Betsy Shaw (born December 20, 1965) is an American snowboarder who competed in the 1998 Nagano Olympics.

== Early life ==
Shaw was born in Bennington, Vermont in 1965. She began skiing at the age of three with her father and siblings in Manchester, Vermont. She skied competitively, and was a member of the Burr and Burton ski team. In college, at age 20, she began snowboarding instead. She originally enrolled in the University of New Hampshire, but eventually transferred to the University of Vermont. She was sponsored by Burton, a snowboard manufacturer.

== Snowboarding career ==

=== Pre-Olympics ===
Shaw won the 1991 US Open Slalom. In 1995 she won the Giant Slalom, receiving the World Title, and that same year she received the bronze and silver medals for the ISF World Championships, held in Switzerland, and the snowboarding Alpine world title.

=== Olympics ===
Before the Olympics, Shaw described herself as feeling burned out and considering retirement, but said the announcement of the addition of snowboarding to the Olympics reignited her competitive spirit. She qualified for and competed in the 1998 Olympics snowboarding competition, along with American teammates Sondra Van Ert, Rosey Fletcher, and Lisa Kosglow. She was predicted to medal in the competition, but was disqualified for falling and missing a gate, and did not receive a score. Shaw's teammate Fletcher explained that the snow was full of hard ice chunks, or "death cookies", which the US athletes were not used to. Shaw later said of the competition, "I just felt like I was hanging on for dear life all the way down."

=== Post-Olympics ===
Shaw retired from snowboarding a year after the Olympics. In a 2014 interview she explained that "it was all getting a bit too serious."
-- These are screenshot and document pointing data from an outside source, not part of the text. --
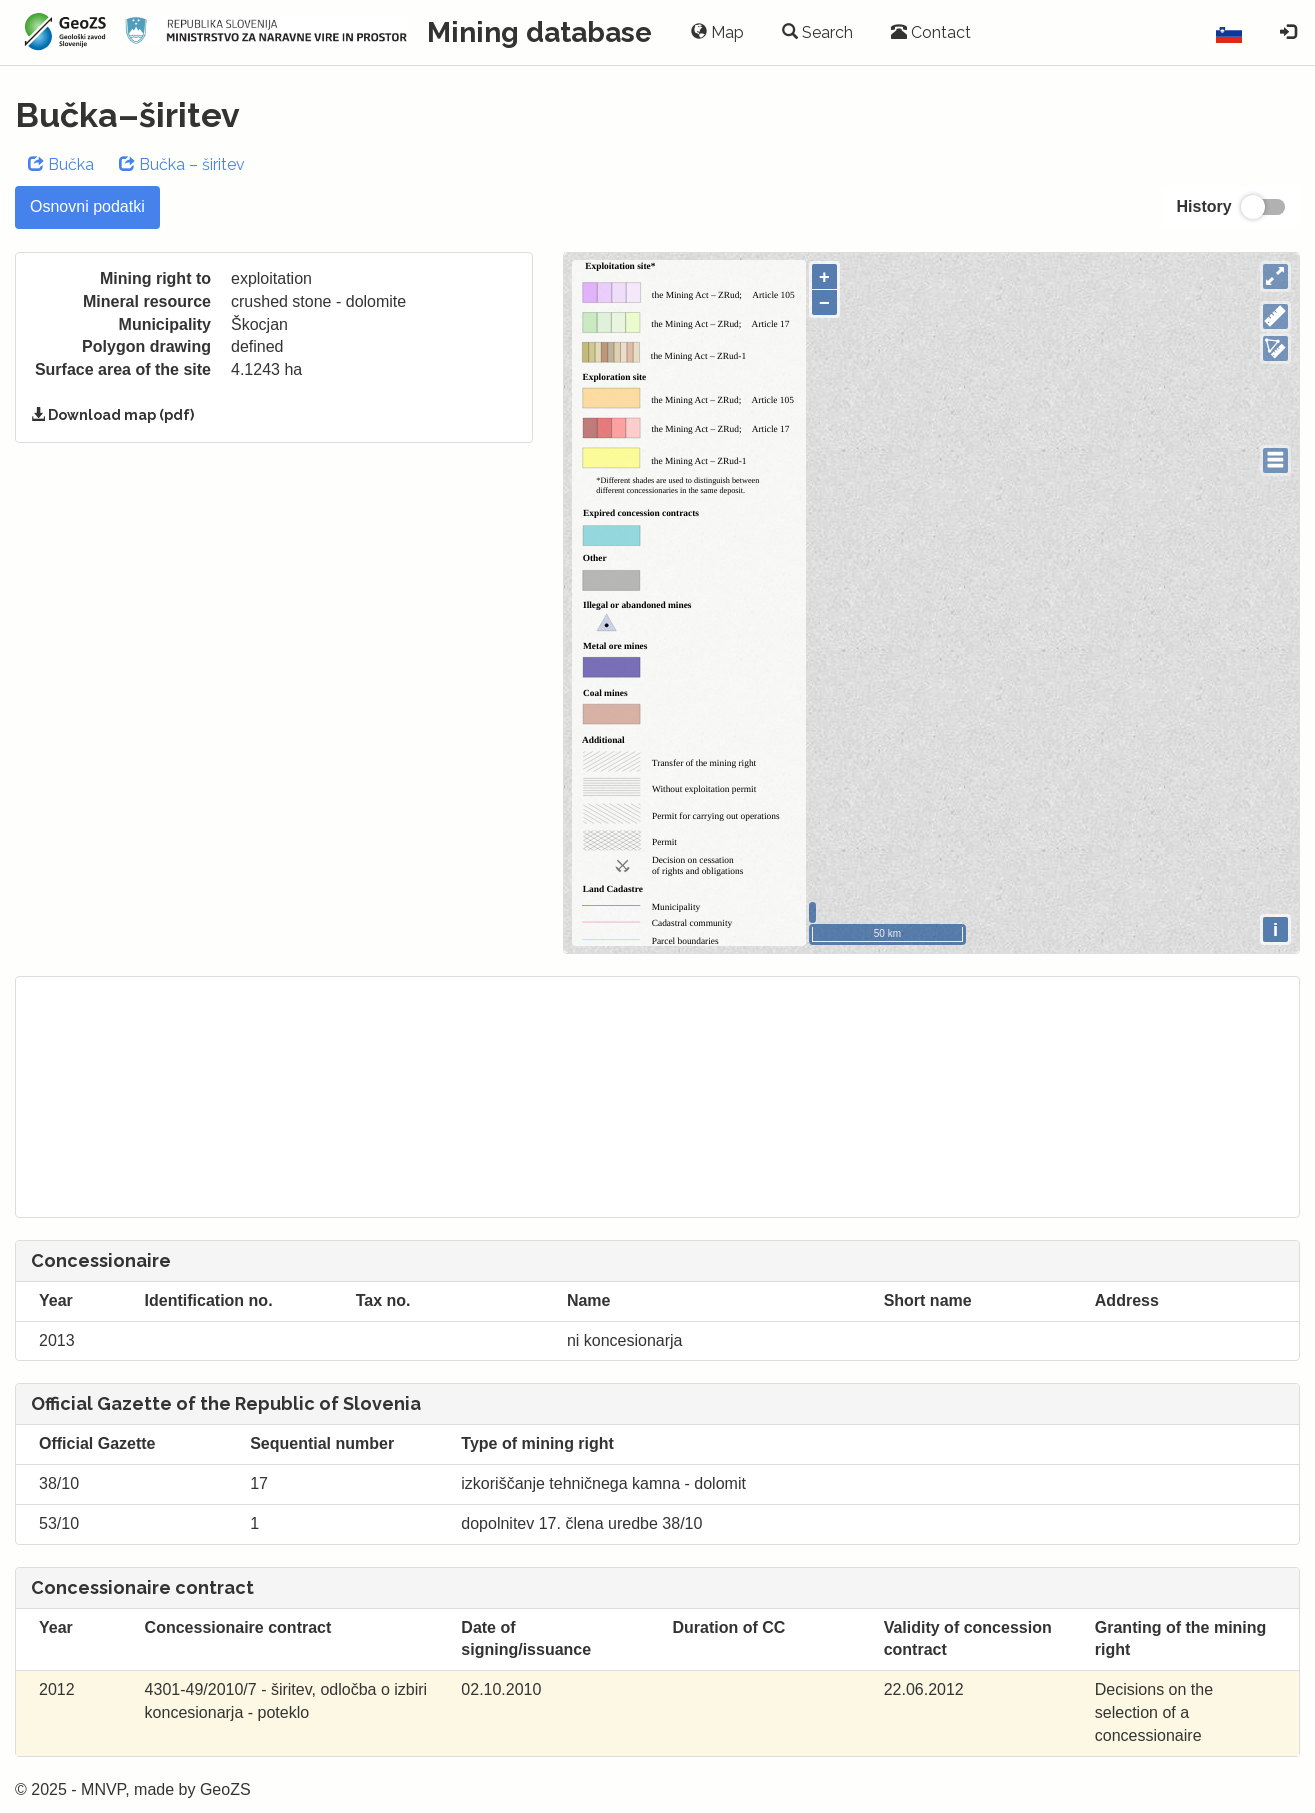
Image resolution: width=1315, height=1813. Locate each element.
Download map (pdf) (112, 415)
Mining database (539, 32)
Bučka (61, 164)
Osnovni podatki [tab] (87, 206)
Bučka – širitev (182, 164)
Shaw was inducted to the Vermont Ski and Snowboard Museum's Hall of Fame in 2014. She said of the award, “That was a real honor. I really identify with being a Vermonter.”

== Personal life ==
Shaw now lives in Middletown Springs, Vermont with her husband and two daughters. Career-wise, she is now a blogger and editor at the website Babycenter, and teaches skiing and snowboarding to children.